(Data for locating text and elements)

_ _ _ _ _ _ _

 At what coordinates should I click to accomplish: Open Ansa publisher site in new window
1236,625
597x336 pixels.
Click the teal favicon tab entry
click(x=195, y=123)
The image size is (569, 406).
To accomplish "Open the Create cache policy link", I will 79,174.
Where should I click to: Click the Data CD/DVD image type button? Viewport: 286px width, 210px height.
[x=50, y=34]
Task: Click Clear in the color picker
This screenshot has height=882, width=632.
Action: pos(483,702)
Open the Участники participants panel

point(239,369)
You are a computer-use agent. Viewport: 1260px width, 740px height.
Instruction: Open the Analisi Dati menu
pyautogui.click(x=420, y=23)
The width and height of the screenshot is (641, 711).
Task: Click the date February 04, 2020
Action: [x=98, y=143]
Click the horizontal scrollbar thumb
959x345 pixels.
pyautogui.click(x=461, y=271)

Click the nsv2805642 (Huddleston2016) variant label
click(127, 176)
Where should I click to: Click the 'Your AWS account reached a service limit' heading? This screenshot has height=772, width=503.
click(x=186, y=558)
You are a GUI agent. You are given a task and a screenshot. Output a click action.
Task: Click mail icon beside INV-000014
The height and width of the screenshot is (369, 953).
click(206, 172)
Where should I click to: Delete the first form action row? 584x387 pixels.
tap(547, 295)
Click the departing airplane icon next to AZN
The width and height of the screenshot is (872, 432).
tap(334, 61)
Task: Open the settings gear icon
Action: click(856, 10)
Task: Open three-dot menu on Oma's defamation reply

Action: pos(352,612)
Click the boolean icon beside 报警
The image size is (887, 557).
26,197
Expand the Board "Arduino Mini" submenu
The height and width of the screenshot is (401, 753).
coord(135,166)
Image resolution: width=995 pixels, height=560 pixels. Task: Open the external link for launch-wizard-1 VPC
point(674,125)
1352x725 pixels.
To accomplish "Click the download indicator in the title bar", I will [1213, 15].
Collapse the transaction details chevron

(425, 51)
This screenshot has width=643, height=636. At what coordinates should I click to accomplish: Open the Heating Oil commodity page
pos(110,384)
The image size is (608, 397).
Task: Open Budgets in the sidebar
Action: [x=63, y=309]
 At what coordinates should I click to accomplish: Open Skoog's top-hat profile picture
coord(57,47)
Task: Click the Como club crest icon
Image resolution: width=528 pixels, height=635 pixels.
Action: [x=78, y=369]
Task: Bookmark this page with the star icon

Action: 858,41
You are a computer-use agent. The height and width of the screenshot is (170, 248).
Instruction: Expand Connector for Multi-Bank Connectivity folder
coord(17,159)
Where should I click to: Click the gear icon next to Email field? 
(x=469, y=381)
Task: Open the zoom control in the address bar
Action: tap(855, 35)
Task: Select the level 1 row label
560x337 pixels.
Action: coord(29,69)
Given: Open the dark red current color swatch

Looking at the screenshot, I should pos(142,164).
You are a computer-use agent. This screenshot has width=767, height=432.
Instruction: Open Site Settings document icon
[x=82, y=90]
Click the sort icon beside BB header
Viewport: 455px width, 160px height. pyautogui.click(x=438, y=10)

_ _ _ _ _ _ _

Work required | Arrange the data as a Markdown table with the columns Row and Text, starting with the line that contains "Image resolution: width=995" and going on through the line that contains "[x=82, y=90]". Number each row in order and omit blank lines.

Solution to the problem |
| Row | Text |
|---|---|
| 1 | Image resolution: width=995 pixels, height=560 pixels. Task: Open the external link for launch-wizard-1 VPC |
| 2 | point(674,125) |
| 3 | 1352x725 pixels. |
| 4 | To accomplish "Click the download indicator in the title bar", I will [1213, 15]. |
| 5 | Collapse the transaction details chevron |
| 6 | (425, 51) |
| 7 | This screenshot has width=643, height=636. At what coordinates should I click to accomplish: Open the Heating Oil commodity page |
| 8 | pos(110,384) |
| 9 | The image size is (608, 397). |
| 10 | Task: Open Budgets in the sidebar |
| 11 | Action: [x=63, y=309] |
| 12 |  At what coordinates should I click to accomplish: Open Skoog's top-hat profile picture |
| 13 | coord(57,47) |
| 14 | Task: Click the Como club crest icon |
| 15 | Image resolution: width=528 pixels, height=635 pixels. |
| 16 | Action: [x=78, y=369] |
| 17 | Task: Bookmark this page with the star icon |
| 18 | Action: 858,41 |
| 19 | You are a computer-use agent. The height and width of the screenshot is (170, 248). |
| 20 | Instruction: Expand Connector for Multi-Bank Connectivity folder |
| 21 | coord(17,159) |
| 22 | Where should I click to: Click the gear icon next to Email field?  |
| 23 | (x=469, y=381) |
| 24 | Task: Open the zoom control in the address bar |
| 25 | Action: tap(855, 35) |
| 26 | Task: Select the level 1 row label |
| 27 | 560x337 pixels. |
| 28 | Action: coord(29,69) |
| 29 | Given: Open the dark red current color swatch |
| 30 | Looking at the screenshot, I should pos(142,164). |
| 31 | You are a computer-use agent. This screenshot has width=767, height=432. |
| 32 | Instruction: Open Site Settings document icon |
| 33 | [x=82, y=90] |